Published: Tuesday, July 26 2011 6:42 p.m. MDT

Washington Redskinsā€˜ Anthony Armstrong arrives at Redskins Park in Ashburn, Va., Tuesday, July 26, 2011, the day after the NFL lockout ended.

Luis M. Alvarez, Associated Press

ASHBURN, Va. — The Washington Redskins welcomed old players back Tuesday and reached out to some new ones, the start of a frenetic week for a last-place team trying to rebuild itself in a compressed timeframe.

Yet, in one sense, nothing changed during the 4½-month lockout. Marquee disappointments-turned-distractions Donovan McNabb and Albert Haynesworth were still on the roster — still a pair of simmering, tiresome issues that needed to be resolved.

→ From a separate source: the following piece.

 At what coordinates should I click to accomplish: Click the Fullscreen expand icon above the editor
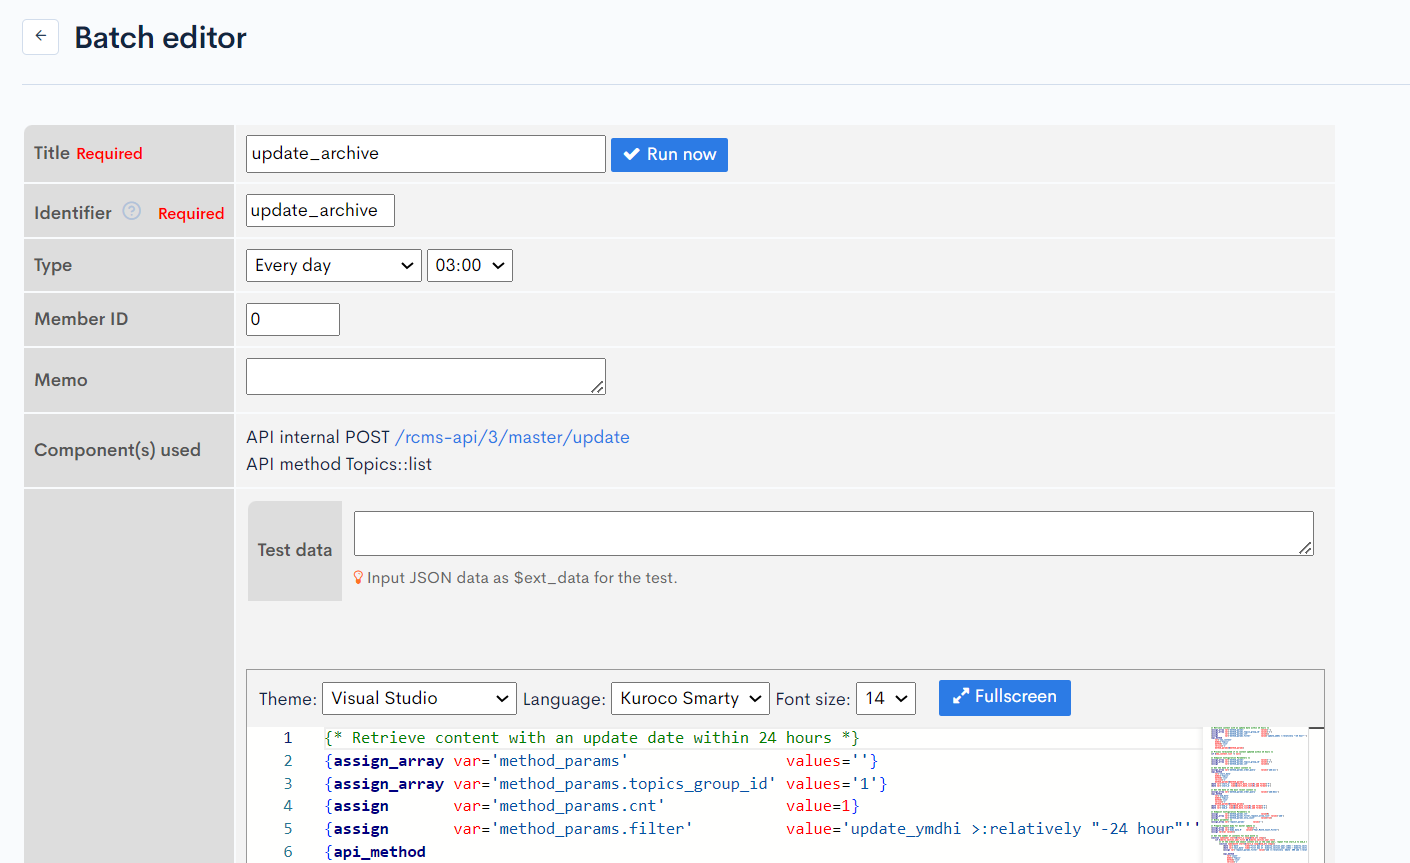962,698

"Albert, McNabb, you name it, we need to start winning ballgames right here," Pro Bowl linebacker Brian Orakpo said, "and forget about all the drama that we go through each and every year."

Orakpo was among several players who walked in the front door at Redskins Park shortly before the 10 a.m. start time decreed for the reopening of NFL business following the lockout.

Quarterback John Beck and tight end Chris Cooley weren't far behind, and soon a group of players were on the practice field, going through some basic conditioning drills. More players arrived throughout the day to meet with coaches and get reacquainted with the play book.

"I came for the free lunch," quipped receiver Anthony Armstrong.

Neither McNabb nor Haynesworth was among the early arrivals, hardly a surprise given the lingering acrimony from last season. McNabb was benched twice by coach Mike Shanahan and demoted to third-string for the final three games, while Haynesworth feuded often with the coach and was suspended for the final four games.

The lockout meant Shanahan couldn't trade or release either player until this week. Now, with time running short, the Redskins had little leverage to strike a deal because other teams know the team has wanted to be rid of both. McNabb and Haynesworth will be required to report when training camp opens Thursday if they're still part of the team, an awkward and potentially divisive reunion for an organization trying to move forward.

"With Donovan, I don't know what's going to happen with that situation," Beck said. "There's no telling. I'm sure they have a plan."

Even if Shanahan and general manager Bruce Allen were willing to divulge the plan, they were too busy to spend any time talking about it. They were working the phones to start the process of signing draft picks and undrafted rookies. Tuesday was also the day that teams could begin negotiating with unrestricted free agents, although those players can't be formally sign until Friday afternoon.

Santana Moss was the first of the Redskins own free agents to return to the fold, agreeing to a three-year, $15 million deal that includes a $5 million signing bonus, according to ESPN. The 32-year-old receiver caught 93 passes last season for 1,115 yards and six touchdowns.

The Redskins' other free agents include Rex Grossman, Carlos Rogers and Rocky McIntosh. The team needs to address most positions on both sides of the ball, with right tackle, running back, receiver, defensive line, linebacker, cornerback and quarterback all potential departments to visit when a 6-10 team makes a trip to the free agent store.

"With this whole free agency opening up, it's going to be crazy," Beck said. "Our team's going to look different. I don't think it's a secret that we're going to be bringing guys in to compete. I know my position, there's going to be guys coming in. Could be one, could be two, you just never know. It's all about putting together the best team you can."

Beck will face scrutiny like never before, having made the climb from obscure backup to co-favorite for the starting quarterback job despite the fact he hasn't taken a snap in a regular season game since he was a rookie in 2007.

Shanahan effusively praised Beck after signing him a year ago, and Beck was proactive during the lockout — arranging throwing sessions with receivers and teaching the play book to the rookies during the player-organized minicamps.